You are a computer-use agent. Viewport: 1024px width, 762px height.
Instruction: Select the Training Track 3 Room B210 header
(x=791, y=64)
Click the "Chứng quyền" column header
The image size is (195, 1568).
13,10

============================================================

◆ What you have to do:
Repeat the material word for word.

◆ Solution below:
You are a computer-use agent. Viewport: 1024px width, 762px height.
Instruction: Select the Training Track 3 Room B210 header
(x=791, y=64)
Click the "Chứng quyền" column header
The image size is (195, 1568).
13,10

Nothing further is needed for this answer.